• Trecho:

*-*-*

OITIVA
INFORMAL DE ADOLESCENTE ACUSADO DA PRATICA DE ATO INFRACIONAL: NOTIFICAÇÃO PARA
O ATO POR OFICIAL DE JUSTIÇA
Murillo José Digiácomo
Como conseqüência natural do princípio constitucional da prioridade absoluta à criança e ao adolescente insculpido no art.227, caput da Constituição Federal, e da disposição expressa contida no art.4º, parágrafo único, letra "b" da Lei nº8.069/90, a tônica de todo procedimento para apuração de ato infracional praticado por adolescente é a celeridade, que se materializa em uma série de dispositivos destinados a agilizar, o quanto possível, o atendimento do jovem acusado da prática infracional e a aplicação das medidas sócio-educativas e/ou protetivas de que o mesmo necessita.
Nessa perspectiva, os arts.174 e 175 da Lei nº8.069/90 estabelecem que, apreendido o adolescente em flagrante de ato infracional, sua apresentação ao representante do Ministério Público deverá ocorrer logo após a formalização do respectivo ato perante a autoridade policial, preferencialmente no mesmo dia, sendo que, se impossível, há previsão de que em relação ao adolescente colocado em liberdade seja colhido de seus pais ou responsável o compromisso de sua aludida apresentação "no primeiro dia útil imediato" (verbis) e, em sendo mantida sua privação de liberdade, no pazo máximo de 24 (vinte e quatro) horas.
Embora a lei estabeleça claramente a obrigatoriedade de que a própria autoridade policial, quando da entrega do adolescente a seus pais ou responsável, notifique-os a comparecerem perante o representante do Ministério Público para a oitiva informal de que trata o citado art.179, caput, da Lei nº8.069/90, na prática isto muitas vezes acaba não ocorrendo ou, mesmo notificado, o adolescente deixa de comparecer ao ato designado.
Dessa situação, surge a necessidade da expedição de nova notificação ao adolescente, dispondo o art.179, parágrafo único, da Lei nº8.069/90 que:
"Em
caso de não apresentação, o representante do Ministério Público notificará
os pais ou responsável para apresentação do adolescente, podendo requisitar o
concurso das Polícias Civil e Militar" (verbis - grifei).

*-*-*

• Dados extraídos:
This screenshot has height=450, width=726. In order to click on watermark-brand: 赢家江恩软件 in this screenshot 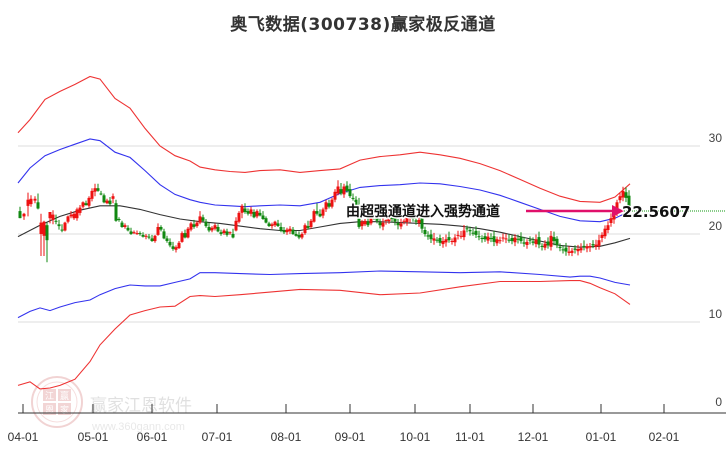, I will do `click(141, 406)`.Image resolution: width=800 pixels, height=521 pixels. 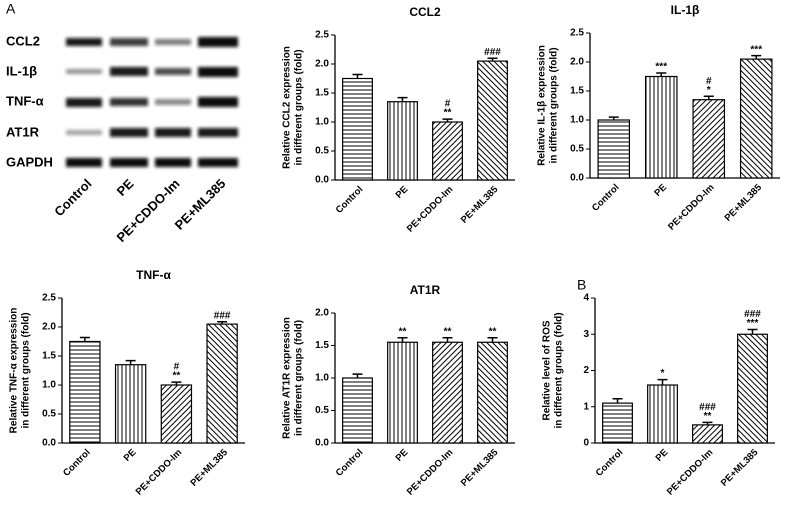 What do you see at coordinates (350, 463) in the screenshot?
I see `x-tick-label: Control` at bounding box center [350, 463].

*-*-*

• O que produzir:
Prossiga o texto sobre a notificação de adolescente acusado de ato infracional para a oitiva informal, começando logo depois da última frase mostrada.

• Resposta escrita:
Como resultado da interpretação literal do dispositivo acima transcrito, surgiu o entendimento segundo o qual a notificação de adolescentes, bem como de seus pais ou responsável (e mesmo de vítimas e testemunhas da conduta infracional), para fins do disposto no citado art.179 da Lei nº8.069/90, seria ato "privativo" do Ministério Público, de natureza meramente administrativa, que portanto não importava no acionamento da "máquina judiciária" para sua realização.
Nesse sentido, em diversos estados da Federação, órgãos de cúpula do Poder Judiciário e mesmo do Ministério Público expediram recomendações e resoluções disciplinando a matéria, não estabelecendo obstáculos à utilização, pelo órgão do Parquet, da estrutura existente no Juizado da Infância e Juventude.
Em que pese a redação do texto legal acima reproduzido, e data venia o citado entendimento segundo o qual as notificações que tivessem por objetivo o cumprimento do art.179 da Lei nº8.069/90 seriam de responsabilidade única do Ministério Público, não nos parece ser esta a melhor interpretação que a matéria comporta.
Com efeito, o próprio Estatuto da Criança e do Adolescente possui, em seu art.6º, uma regra de hermenêutica, que analisada em conjunto com o art.1º do mesmo Diploma Legal, nos leva à conclusão de que todo e qualquer dispositivo estatutário deve ser sempre interpretado da forma mais benéfica a crianças e adolescentes, que afinal, são os principais destinatários da norma, que em última análise tem por objetivo sua proteção integral.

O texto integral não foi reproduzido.